- [Estratto del documento]
══════
“I colori dopo il bianco”, di Nicola Lecca: un viaggio tra le vie dell’anima e i colori della vita

Nicola Lecca, nato a Cagliari nel 1976, fin da giovanissimo ha iniziato a scrivere e a viaggiare e tale connubio tra viaggio e scrittura tuttora perdura e diviene tratto distintivo e denotativo dei suoi testi, apprezzatissimi fin dagli esordi, che hanno fatto esprimere grande entusiasmo sul suo talento a numerosi nomi di rilievo del nostro panorama culturale, tra i quali le voci autorevoli di Dacia Maraini, Giovanni Roboni, Alberto Bevilacqua, Giuseppe Pontiggia e Mario Rigoni Stern.

I colori dopo il bianco

In una vita divisa tra periodi trascorsi in Sardegna e moltissimi tra città italiane e località estere, ha esercitato con curiosità e pazienza la scrittura, in ogni momento, in ogni luogo, dando tempo al tempo e lasciando che le storie nascessero a poco a poco, dai mille appunti sparsi.

Sono nati così, nel corso degli anni: Concerti senza orchestra (Marsilio) che fu finalista al Premio Strega nel 1999; Ritratto notturno nel 2000, Ho visto tutto nel 2003 (anno in cui vinse in Premio Hemingway), Ghiacciofuoco nel 2007, tutti editi da Marsilio. Ancora nel 2007 esce Hotel Borg e nel 2009 Il corpo odiato, entrambi pubblicati da Mondadori. Arriva poi il grande successo de La piramide del caffè (Mondadori, 2013).
══════
(Voci tratte da una raccolta)
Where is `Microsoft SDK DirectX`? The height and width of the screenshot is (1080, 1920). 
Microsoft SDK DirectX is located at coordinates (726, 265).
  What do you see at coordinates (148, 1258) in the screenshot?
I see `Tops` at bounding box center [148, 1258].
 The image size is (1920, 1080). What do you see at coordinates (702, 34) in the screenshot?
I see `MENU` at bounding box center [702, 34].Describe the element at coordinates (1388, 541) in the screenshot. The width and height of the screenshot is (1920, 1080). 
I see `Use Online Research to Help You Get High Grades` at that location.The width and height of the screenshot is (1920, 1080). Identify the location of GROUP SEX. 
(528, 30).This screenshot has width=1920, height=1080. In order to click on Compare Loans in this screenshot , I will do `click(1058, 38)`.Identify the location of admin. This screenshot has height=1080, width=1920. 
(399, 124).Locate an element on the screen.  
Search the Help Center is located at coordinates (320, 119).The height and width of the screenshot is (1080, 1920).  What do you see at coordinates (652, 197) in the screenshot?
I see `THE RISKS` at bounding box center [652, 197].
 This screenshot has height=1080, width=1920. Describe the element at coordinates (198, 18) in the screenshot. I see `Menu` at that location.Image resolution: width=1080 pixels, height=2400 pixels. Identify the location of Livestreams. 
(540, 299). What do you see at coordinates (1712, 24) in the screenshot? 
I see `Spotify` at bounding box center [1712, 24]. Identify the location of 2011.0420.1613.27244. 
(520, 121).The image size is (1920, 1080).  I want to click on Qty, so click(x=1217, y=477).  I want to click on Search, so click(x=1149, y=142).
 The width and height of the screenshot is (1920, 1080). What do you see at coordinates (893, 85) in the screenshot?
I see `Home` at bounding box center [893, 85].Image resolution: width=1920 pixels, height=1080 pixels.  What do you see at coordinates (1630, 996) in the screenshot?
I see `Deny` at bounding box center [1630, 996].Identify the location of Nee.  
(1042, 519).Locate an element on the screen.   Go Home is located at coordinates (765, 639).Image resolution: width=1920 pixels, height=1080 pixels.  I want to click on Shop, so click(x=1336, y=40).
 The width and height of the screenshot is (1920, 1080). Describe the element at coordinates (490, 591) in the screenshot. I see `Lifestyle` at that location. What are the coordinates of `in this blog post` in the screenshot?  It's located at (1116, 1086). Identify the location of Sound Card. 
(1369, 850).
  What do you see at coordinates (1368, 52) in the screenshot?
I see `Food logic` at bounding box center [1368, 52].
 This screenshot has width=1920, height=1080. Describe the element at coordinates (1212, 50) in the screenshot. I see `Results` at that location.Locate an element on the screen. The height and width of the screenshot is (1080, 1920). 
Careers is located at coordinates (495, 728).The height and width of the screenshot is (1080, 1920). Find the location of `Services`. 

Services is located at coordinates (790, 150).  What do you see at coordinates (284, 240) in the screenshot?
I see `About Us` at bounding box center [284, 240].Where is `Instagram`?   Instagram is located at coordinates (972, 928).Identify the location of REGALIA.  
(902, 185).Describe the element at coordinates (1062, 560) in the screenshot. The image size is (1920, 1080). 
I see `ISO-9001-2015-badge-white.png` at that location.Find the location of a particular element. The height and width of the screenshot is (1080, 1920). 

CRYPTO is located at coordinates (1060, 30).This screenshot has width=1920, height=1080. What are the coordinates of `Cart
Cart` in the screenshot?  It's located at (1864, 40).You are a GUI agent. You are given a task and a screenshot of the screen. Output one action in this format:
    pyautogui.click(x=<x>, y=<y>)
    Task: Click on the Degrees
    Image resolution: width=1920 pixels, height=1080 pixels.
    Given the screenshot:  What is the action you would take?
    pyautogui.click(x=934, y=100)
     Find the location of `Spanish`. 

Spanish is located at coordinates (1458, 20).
══════
- [Cosa produrre] Riprendi l'articolo su Nicola Lecca e su «I colori dopo il bianco», proseguendolo subito dopo l'ultima frase riportata.

- [Risposta al compito]
Nel frattempo la sua penna ha spaziato nel panorama culturale, con saggi d’argomento filosofico, editi all’estero, e con numerosissimi articoli per quotidiani e periodici.

Ora, con I colori dopo il bianco, edito da Mondadori, siamo di fronte a un nuovo successo, già sancito da lettori e critica e anche io l’ho voluto leggere e sono qui, cari lettori di Oubliette, a condividere con voi le mie impressioni.

I colori arrivano subito, fin dalla copertina, che quasi invade lo spazio visivo dell’osservatore, che ne rimane in un certo senso ammaliato e travolto. La storia della giovane Silke, però, prende avvio da un luogo molto più sbiadito, luogo del corpo e dell’anima, dove tutto, per volontà dei genitori, del padre in particolare, è tenuto rigidamente sotto controllo. Nulla è lasciato al caso, tutto deve essere controllato, misurato, previsto. Non c’è spazio per la creatività, per la spontaneità, per l’espressione autentica del proprio essere.

Silke, compie un viaggio che completa la rottura e l’uscita dagli schemi genitoriali già iniziata con “lo scandalo” che, travolgendo la sua famiglia, ne aveva provocato la ripulsa e l’allontanamento momentaneo da parte del padre.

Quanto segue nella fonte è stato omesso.